◆ PROBLEM TO SOLVE ◆
Each entry should be repeated exactly. Its pictures should not be.

▽

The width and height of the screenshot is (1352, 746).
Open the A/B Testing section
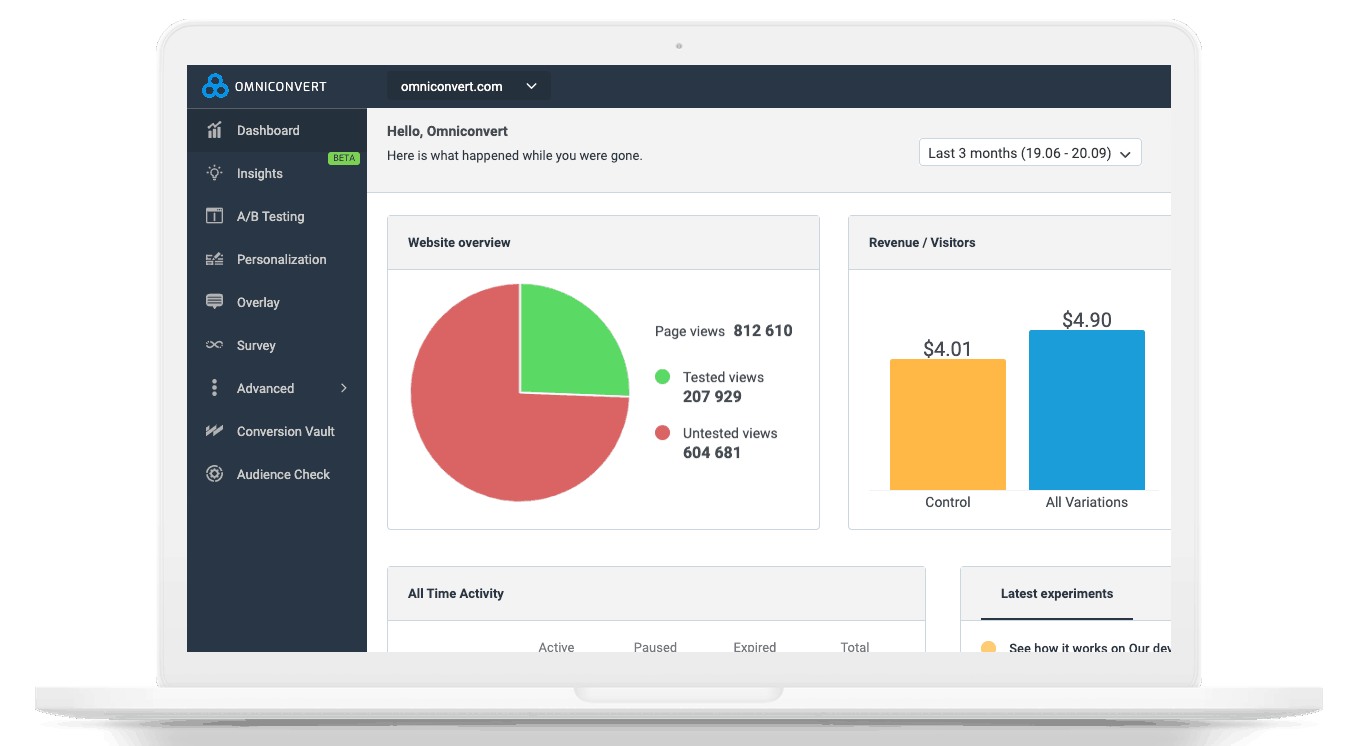pos(268,216)

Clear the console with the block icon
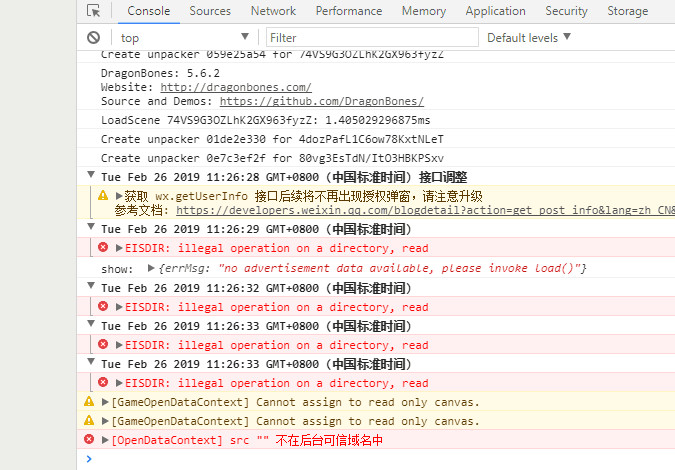click(93, 37)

△

◆ EXPECTED ANSWER ◆
The width and height of the screenshot is (1352, 746).
Open the A/B Testing section
pos(268,216)

Clear the console with the block icon
click(93, 37)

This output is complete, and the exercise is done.